Après deux années de pandémie et la profusion de postes vacants dans plusieurs secteurs de l’économie, les phénomènes de l’automatisation et de l’intégration des technologies de l’intelligence artificielle (IA) dans le travail ne feront que s’accélérer en 2022, selon certains experts. Voici ce qu’ils en pensent.
« [L’usage de moyens automatisés et de l’IA] risquent de devenir des tendances de plus en plus prégnantes au Québec. Les travailleurs devront être à l’affût de ce que cela pourrait entraîner. De plus, il faudra surveiller les employeurs qui pourraient demander une plus grande productivité de la part de leurs employés et l’intégration de systèmes de surveillance au travail », insiste Myriam Lavoie-Moore, chercheuse à l’Institut de recherche et d’informations socioéconomiques (IRIS).

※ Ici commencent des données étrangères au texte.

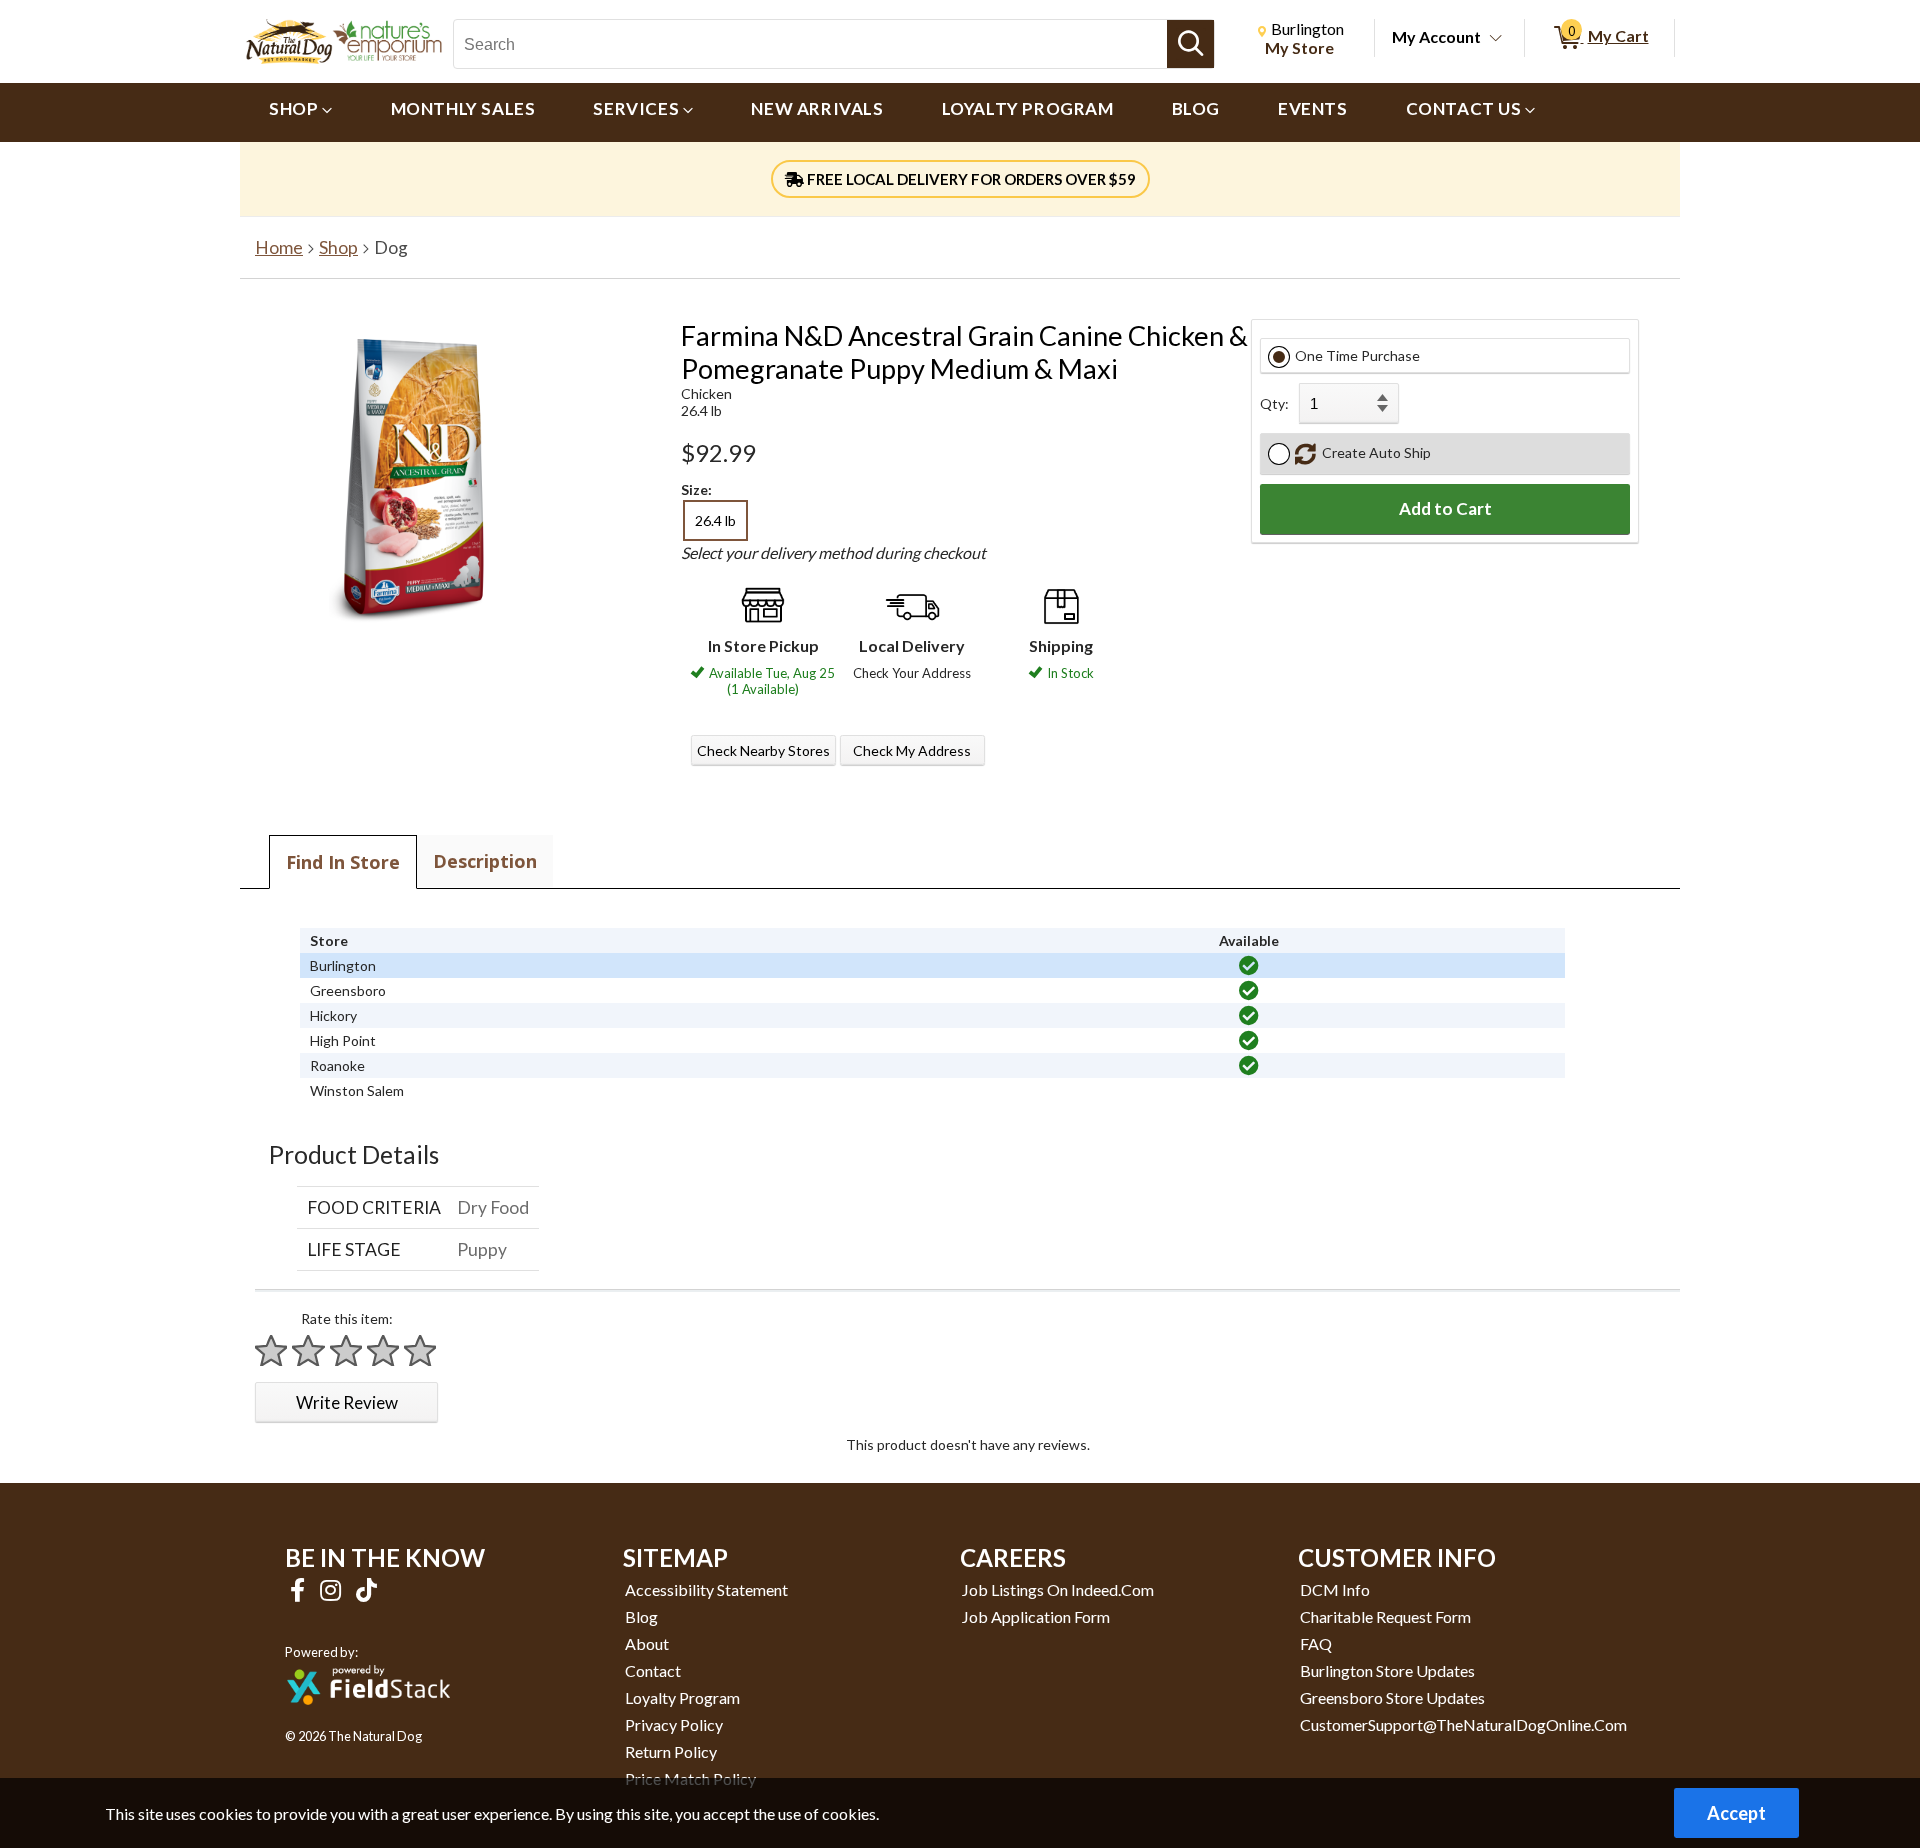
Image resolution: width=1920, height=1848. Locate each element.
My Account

La chercheuse postdoctorale à l’Australian National University voit en l’IA et l’automatisation des outils qui viendront non seulement accompagner les employés, mais aussi réorganiser le travail dans les prochaines années.
Pour expliquer comment l’IA pourrait transformer le monde du travail, cette dernière prend en exemple le service d’Amazon Mechanical Turk (AMT), une plateforme créée par le géant du détaillant numérique qui permet de « segmenter le travail » jusqu’à l’attribution de microtâches.

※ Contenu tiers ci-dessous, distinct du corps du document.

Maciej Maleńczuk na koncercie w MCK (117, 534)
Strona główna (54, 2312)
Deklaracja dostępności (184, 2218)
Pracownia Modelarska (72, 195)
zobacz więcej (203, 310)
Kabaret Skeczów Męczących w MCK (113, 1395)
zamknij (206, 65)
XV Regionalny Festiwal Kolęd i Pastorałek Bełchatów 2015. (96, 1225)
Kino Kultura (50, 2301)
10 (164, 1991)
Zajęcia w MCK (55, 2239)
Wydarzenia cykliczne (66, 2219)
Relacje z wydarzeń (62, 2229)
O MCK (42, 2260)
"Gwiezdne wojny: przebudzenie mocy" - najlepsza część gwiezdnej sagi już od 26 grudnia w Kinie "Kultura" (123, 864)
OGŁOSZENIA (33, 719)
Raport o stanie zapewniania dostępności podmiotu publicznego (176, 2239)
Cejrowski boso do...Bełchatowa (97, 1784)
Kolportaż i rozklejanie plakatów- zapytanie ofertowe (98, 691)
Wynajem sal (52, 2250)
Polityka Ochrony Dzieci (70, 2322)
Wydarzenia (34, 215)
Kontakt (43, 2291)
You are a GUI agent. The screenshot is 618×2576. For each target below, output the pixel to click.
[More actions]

Que ce soit pour de la traduction ou de l’identification d’images, des milliers de pigistes dans le monde se connectent chaque jour à ce site internet pour être rémunérés en contrepartie de petits boulots qui peuvent prendre parfois quelques secondes et jusqu’à quelques heures.
Résultat : la main-d’œuvre québécoise qui opère sur cette plateforme se met en compétition avec celle qui se trouve autour du globe, dans des pays où ces tâches sont mal rémunérées. Certaines enquêtes estiment le salaire horaire moyen à deux dollars sur AMT.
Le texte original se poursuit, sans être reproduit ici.